Health-Related Quality of Life and Related Factors in Persons with Preserved Ratio Impaired Spirometry: Data from the Korea National Health and Nutrition Examination Surve

Background and Objectives: preserved ratio impaired spirometry (PRISm) is a common spirometric pattern that causes respiratory symptoms, systemic inflammation, and mortality. However, its impact on health-related quality of life (HRQOL) and its associated factors remain unclear. We aimed to identify these HRQOL-related factors and investigate the differences in HROOL between persons with PRISm and those with normal lung function. Materials and Methods: we reviewed the Korea National Health and Nutrition Examination Survey data from 2008 to 2013 to evaluate the HRQOL of persons with PRISm, as measured while using the Euro Quality of Life-5D (EQ-5D) and identify any influencing factors.

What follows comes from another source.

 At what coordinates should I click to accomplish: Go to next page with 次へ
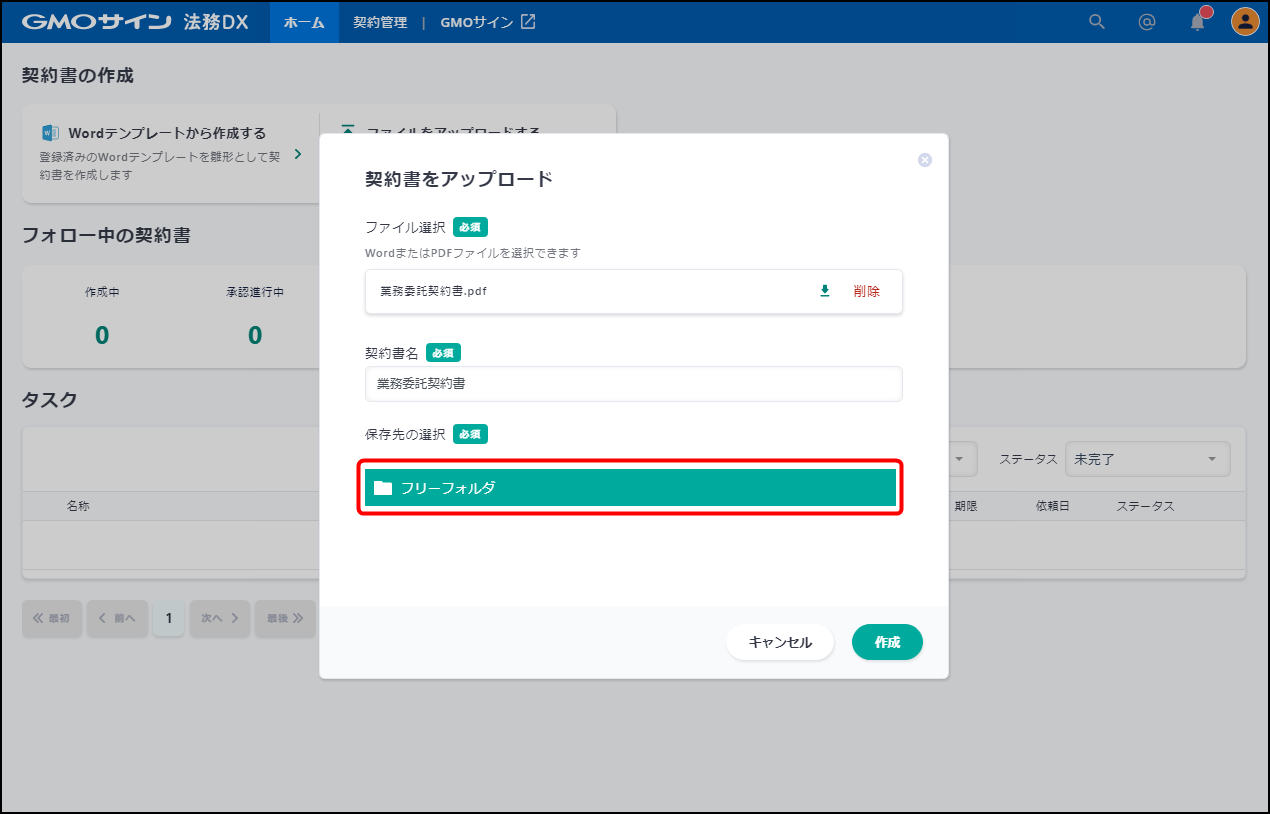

PRISm was defined as pre-bronchodilator forced expiratory volume in 1 s (FEV1) <80% predicted and FEV1 to forced vital capacity (FVC) ratio (FEV1/FVC) ≥0.7. Individuals with FEV1 ≥80% predicted and FEV1/FVC ≥0.7 were considered as Controls. Results: of the 27,824 participants over the age of 40 years, 1875 had PRISm. The age- and sex-adjusted EQ-5D index was lower in the PRISm group than in the control group (PRISm, 0.930; control, 0.941; p = 0.005). The participants with PRISm showed a significantly higher prevalence of hypertension (p < 0.001), diabetes (p < 0.001), obesity (p < 0.001), low physical activity (p = 0.001), ever-smoker (p < 0.001), and low income (p = 0.034) than those in the control group. In participants with PRISm, lower EQ-5D index scores were independently associated with old age (p = 0.002), low income (p < 0.001), low education level (p < 0.001), and no economic activity (p < 0.001). Three out of five EQ-5D dimensions (mobility, self-care, and usual activity) indicated a higher proportion of dissatisfied participants in the PRISm group than the control group. Conclusions: the participants with PRISm were identified to have poor HRQOL when compared to those without PRISm. Old age and low socioeconomic status play important roles in HRQOL deterioration in patients with PRISm. By analyzing risk factors that are associated with poor HRQOL, early detection and intervention of PRISm can be done in order to preserve patients’ quality of life.